ÜBUNGSAUFGABEN -
A. Gib aus dem Kommentar über die transatlantischen Beziehungen den Abschnitt wortgetreu wieder, der mit „Trotz der wiederholten“ beginnt und mit „Erdgas zu verkaufen.“ endet.
B. Führe den Kommentar über die transatlantischen Beziehungen im Anschluss an seinen letzten Satz weiter.

AUSGEWÄHLTER TEXT -
Ein Kommentar von CRI:
Die Machtübergabe in den USA fand statt. Nun stellt sich die Frage, ob der Riss bei den transatlantischen Beziehungen nun doch bald repariert werden könnte?
Trotz der wiederholten Versprechen von US-Präsident Joe Biden, die transatlantischen Beziehungen zu reparieren, hat die Stellungnahme des neuen US-Außenministers Antony Blinken in Bezug auf die Blockade der Fertigstellung von Nordstream 2 die Europäer tief enttäuscht. Für Europa handelt es dabei um die Energiesicherheit, was aber in den Augen der Amerikaner offenbar weniger wichtig ist, als Russland zu begrenzen und nicht zuletzt das eigene Erdgas zu verkaufen.
Nordstream 2 ist natürlich nicht der einzige Streitpunkt. Die aufgeschobene Lieferung des COVID-19-Impfstoffs von US-Pharmakonzern Pfizer an die EU hat auch den Zorn mehrerer EU-Staaten ausgelöst. Hier gehen Analysten davon aus, dass Pfizer die Impfung in den USA zur Priorität gemacht habe und deswegen die Lieferung in die EU verschieben müsse. Dies hat zweifellos die bereits sensiblen transatlantischen Beziehungen überschattet.

DATENSÄTZE -

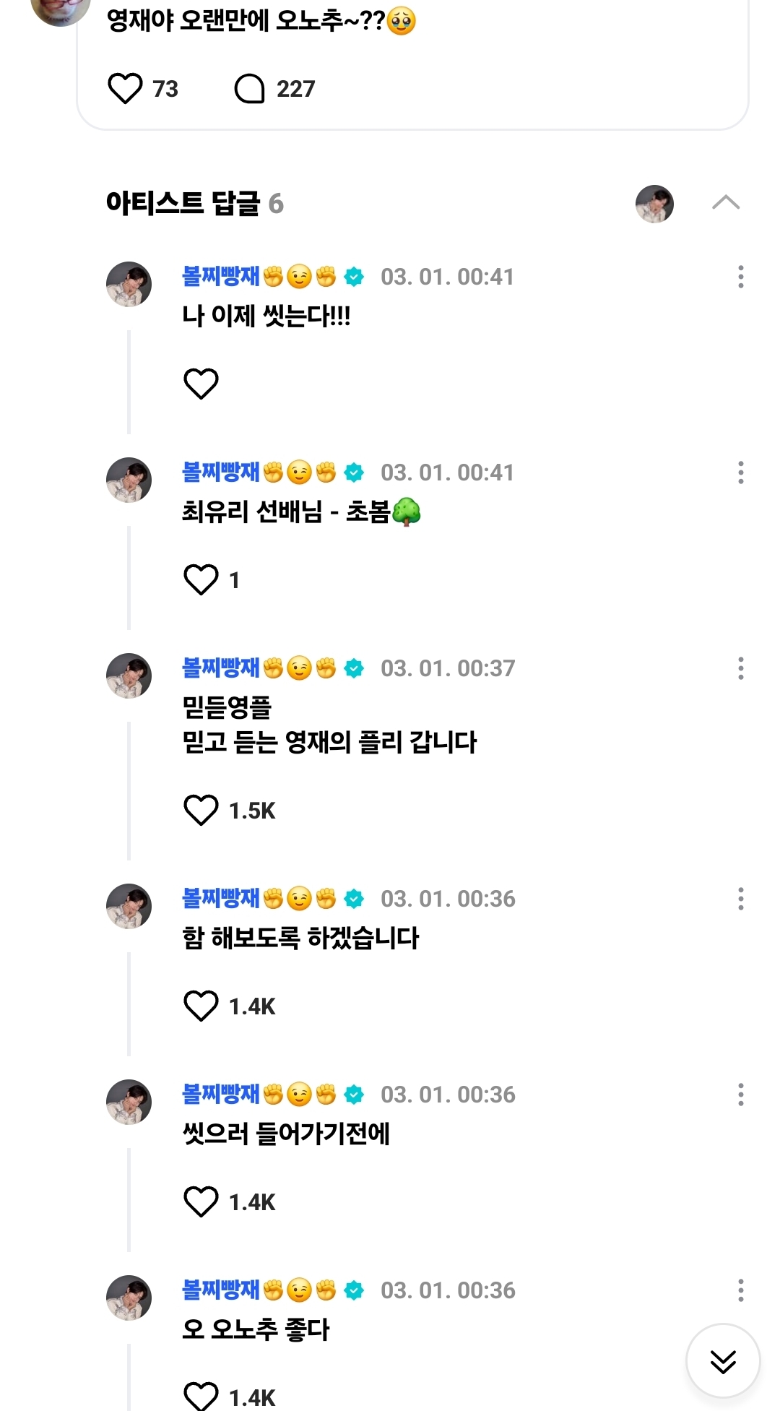
Task: Tap the verified badge on the 00:37 reply
Action: click(354, 669)
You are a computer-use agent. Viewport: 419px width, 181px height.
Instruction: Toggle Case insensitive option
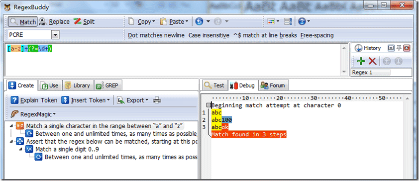[209, 35]
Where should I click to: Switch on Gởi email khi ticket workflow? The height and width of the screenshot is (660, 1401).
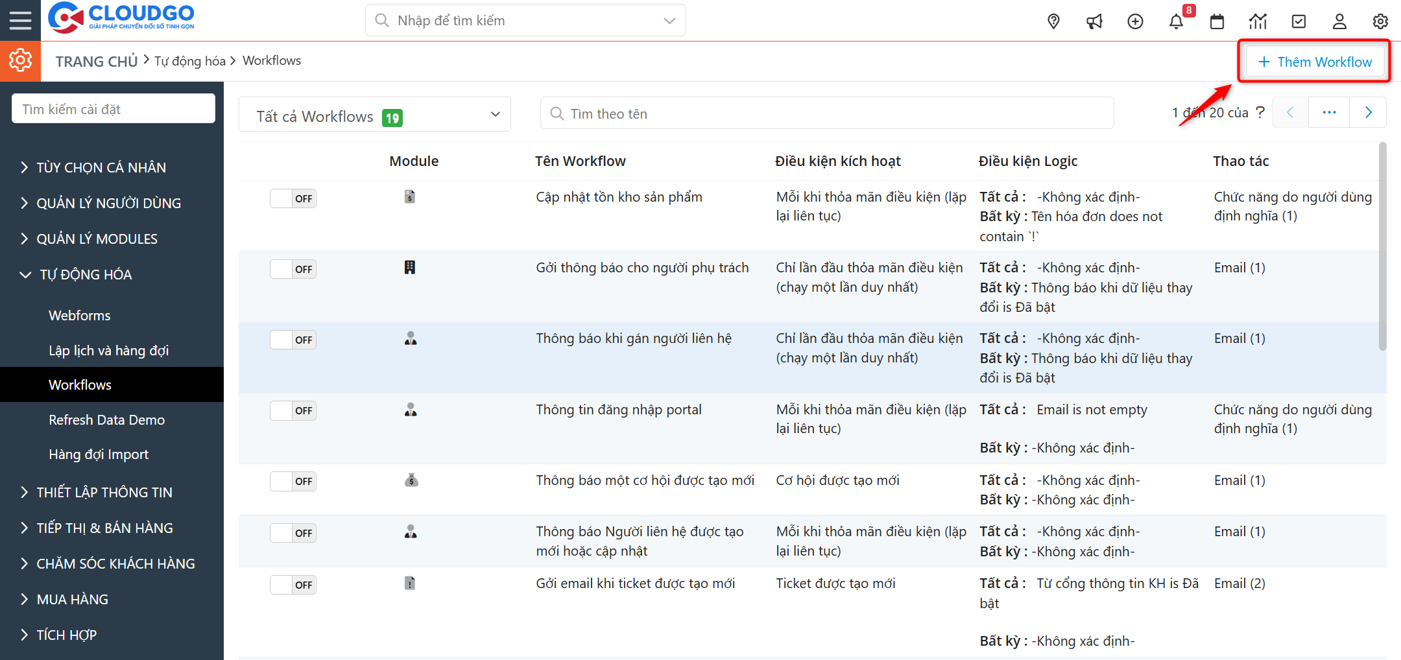(x=293, y=585)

LÖSUNGEN -
A.
Trotz der wiederholten Versprechen von US-Präsident Joe Biden, die transatlantischen Beziehungen zu reparieren, hat die Stellungnahme des neuen US-Außenministers Antony Blinken in Bezug auf die Blockade der Fertigstellung von Nordstream 2 die Europäer tief enttäuscht. Für Europa handelt es dabei um die Energiesicherheit, was aber in den Augen der Amerikaner offenbar weniger wichtig ist, als Russland zu begrenzen und nicht zuletzt das eigene Erdgas zu verkaufen.

B.
Daher kann man wohl zum Ergebnis kommen, dass die Beziehungen zwischen der EU und den USA nicht so leicht durch einen Personalwechsel wiedergutgemacht werden können. Einerseits lassen sich die alten Probleme nicht in Luft auflösen, sei es bei Luftfahrtsubventionen oder der Digitalsteuer oder bei Nordstream 2. Die Entscheidungsträger beider Seiten stehen auch unter innenpolitischen Druck. Andererseits wird der strategische Schwerpunkt der US-Außenpolitik bereits auf die Region Indo-Pazifik verlagert. Das bedeutet, dass eine weitere Zunahme der wirtschaftlichen und militärischen US-Investition in Europa nicht mehr realistisch ist.
Auch die Volksstimmung ist inzwischen erschüttert worden. Einer jüngsten Umfrage der Denkfabrik European Council on Foreign Relations zufolge haben die meisten Befragten in Europa die USA für unzuverlässig gehalten.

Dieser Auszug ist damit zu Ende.